▶ _INPUT FOR THIS TASK_
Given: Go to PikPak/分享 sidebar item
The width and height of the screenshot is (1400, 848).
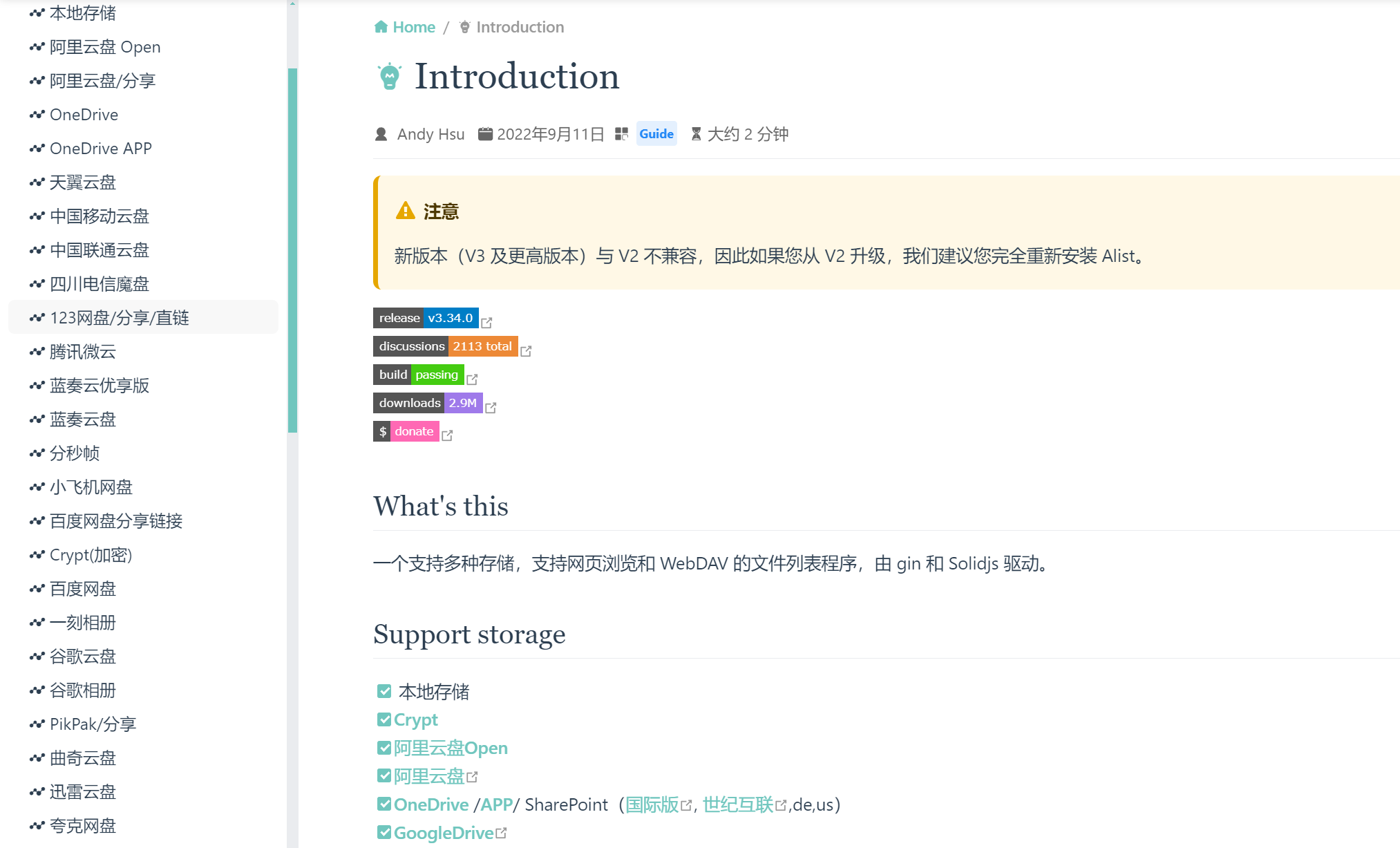Looking at the screenshot, I should click(93, 724).
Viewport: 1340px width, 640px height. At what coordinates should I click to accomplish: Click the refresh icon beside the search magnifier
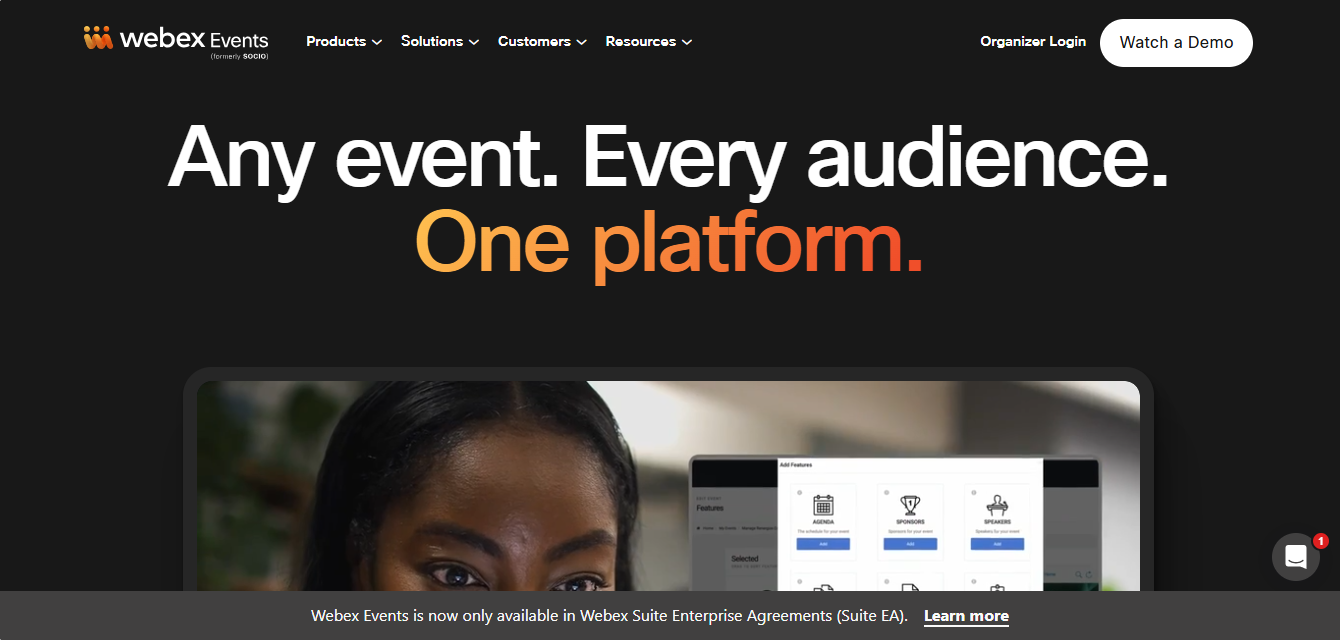(1089, 575)
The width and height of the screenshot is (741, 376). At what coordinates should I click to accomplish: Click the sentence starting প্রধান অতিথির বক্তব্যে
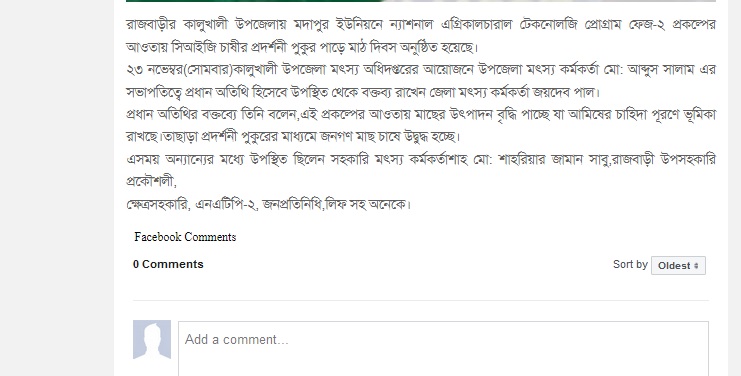click(x=421, y=114)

▶ _ABOUT THIS EXERCISE_
Please set down every line of the listing verbatim, excluding its pictures.

▶ _ANSWER TO THE EXERCISE_
Given: Go to PikPak/分享 sidebar item
The width and height of the screenshot is (1400, 848).
Looking at the screenshot, I should click(93, 724).
Viewport: 1340px width, 640px height. At what coordinates should I click to accomplish: Click the refresh icon beside the search magnifier
(1089, 575)
The width and height of the screenshot is (741, 376). At what coordinates should I click to accomplish: Click the sentence starting প্রধান অতিথির বক্তব্যে
click(x=421, y=114)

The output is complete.